When the organizers of the World Boxing Super Series launched their tournaments in late 2017, the hope was they would produce exciting fights and, in the process, an undisputed world champion.
Still, they had to sign fighters with the hardware to make it a reality. It won't happen in the first season's super middleweight final between world titleholder George Groves and Callum Smith this fall, though that figures to be a highly competitive fight between British rivals.
But the plan could not have gone any better in the eight-man cruiserweight tournament, which will conclude when two-belt titleholders Oleksandr Usyk and Murat Gassiev meet for all the belts and the Muhammad Ali Trophy commissioned for the tournaments in the final on Saturday (KlowdTV, 3 p.m. ET) at the Olimpiysky Sports Complex in Moscow.
"These are two are great boxers, amazing athletes who will literally be putting it all on the line on Saturday," said promoter Kalle Sauerland, the chief boxing officer of Comosa AG. "This is exactly what we started this project to do, to make history ... with two supremely gifted athletes with rare opportunity to write history. People will talk about this fight for many years.
"This is the moment we have been waiting for. True history and legacy making are at stake, and the 'winner takes it all' phrase has never been more fitting."
There will also be another undisputed world title fight on the undercard, as undisputed women's welterweight champion Cecilia Braekhus (33-0, 9 KOs), 36, of Norway will defend her belts against Inna Sagaydakovskya (7-0, 3 KOs), 33, of Russia.
Usyk-Gassiev was initially scheduled to take place on May 11 in Jeddah, Saudi Arabia, but Usyk suffered a minor left elbow injury during his training camp, which forced the 200-pound final to be postponed and moved to a new location. Most expect a competitive and exciting fight matching Usyk's tremendous boxing skills with Gassiev's raw punching power.
The winner will become only the third undisputed cruiserweight world champion, joining three-belt champions Evander Holyfield and O'Neil Bell, as well as only the fourth male fighter to unify all four major titles in any division in the four-belt era. The winner will join former middleweight champions Bernard Hopkins (2004) and Jermain Taylor (2005), and former junior welterweight champion Terence Crawford, who unified the four 140-pound belts last August and then vacated to move up to welterweight and win a world title on June 9.
"This fight has the attention of fans all over the world," Gassiev said. "We are going to make history and will make a beautiful fight."
Usyk (14-0, 11 KOs), a 31-year-old southpaw and the 2012 Olympic heavyweight gold medalist from Ukraine, unified two belts in the semifinals with a majority decision win over Mairis Briedis on Jan. 27 in Briedis' hometown of Riga, Latvia. Usyk once again finds himself on the road in Gassiev's home country of Russia. Usyk won his title in Poland, made his first two defenses in the United States and won the World Boxing Super Series quarterfinal by 10th-round knockout against former longtime titleholder Marco Huck in Huck's home country of Germany.
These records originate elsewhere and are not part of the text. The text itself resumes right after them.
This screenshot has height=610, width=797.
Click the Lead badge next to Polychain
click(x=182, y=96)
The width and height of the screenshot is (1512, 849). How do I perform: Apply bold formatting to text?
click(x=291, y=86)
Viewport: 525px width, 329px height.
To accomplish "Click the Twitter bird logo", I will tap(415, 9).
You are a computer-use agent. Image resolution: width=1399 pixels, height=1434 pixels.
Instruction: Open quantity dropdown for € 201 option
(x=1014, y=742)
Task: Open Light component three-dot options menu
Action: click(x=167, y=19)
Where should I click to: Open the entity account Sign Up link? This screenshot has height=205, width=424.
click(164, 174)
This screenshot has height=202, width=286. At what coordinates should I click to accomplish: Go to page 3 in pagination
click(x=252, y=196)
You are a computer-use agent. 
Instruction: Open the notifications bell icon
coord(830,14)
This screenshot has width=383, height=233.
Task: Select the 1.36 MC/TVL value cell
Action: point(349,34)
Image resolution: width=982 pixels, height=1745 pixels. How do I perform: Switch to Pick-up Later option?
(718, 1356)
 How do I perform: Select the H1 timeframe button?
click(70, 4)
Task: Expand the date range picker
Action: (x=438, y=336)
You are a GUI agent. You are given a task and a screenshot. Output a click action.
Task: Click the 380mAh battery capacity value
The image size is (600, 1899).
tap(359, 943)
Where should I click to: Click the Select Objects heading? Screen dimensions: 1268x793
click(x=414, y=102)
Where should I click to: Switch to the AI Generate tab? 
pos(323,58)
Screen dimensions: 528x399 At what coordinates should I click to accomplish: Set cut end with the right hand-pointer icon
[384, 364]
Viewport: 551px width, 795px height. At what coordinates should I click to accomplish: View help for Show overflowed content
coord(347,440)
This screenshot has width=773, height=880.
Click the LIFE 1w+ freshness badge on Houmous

"It does not matter which city, which country my opponent is from, and I am not worried about fighting in Moscow," Usyk said. "For me, it's normal to fight abroad."
Gassiev (26-0, 19 KOs), 24, also unified two world titles in the semifinals with a stirring 12th-round knockout of Yunier Dorticos in a fight of the year contender on Feb. 3 in Sochi, Russia. He trains in Big Bear Lake, California, under Abel Sanchez and alongside unified middleweight world champion Gennady Golovkin. He's happy to fight at home but does not think it is that big of deal.
"I would fight anywhere in the world, but it is a plus for my mother and brother that they easily can watch the fight live," Gassiev said. "I am sure the final will be a very interesting and good fight for fans all over the world. May the best man win."
Sanchez has supreme confidence in Gassiev and predicted he would win by knockout.
"Usyk's got skills," Sanchez said. "He is a very good fighter. Dorticos, Usyk, Briedis ... any of those guys, they are all very physical themselves so we have to be more physical. And I feel that our exercises and system make us a little stronger, a little better, a little faster than most guys.
"You can't allow a fighter to be the one he wants to be, and I believe Murat will be able to break Usyk down. Briedis allowed Usyk to move, allowed him to be first, and when Briedis came close, he was not effective. But Usyk also allowed himself to be trapped and to be hit. If Usyk fights Murat the same way he fought Briedis, he will be on his back before nine."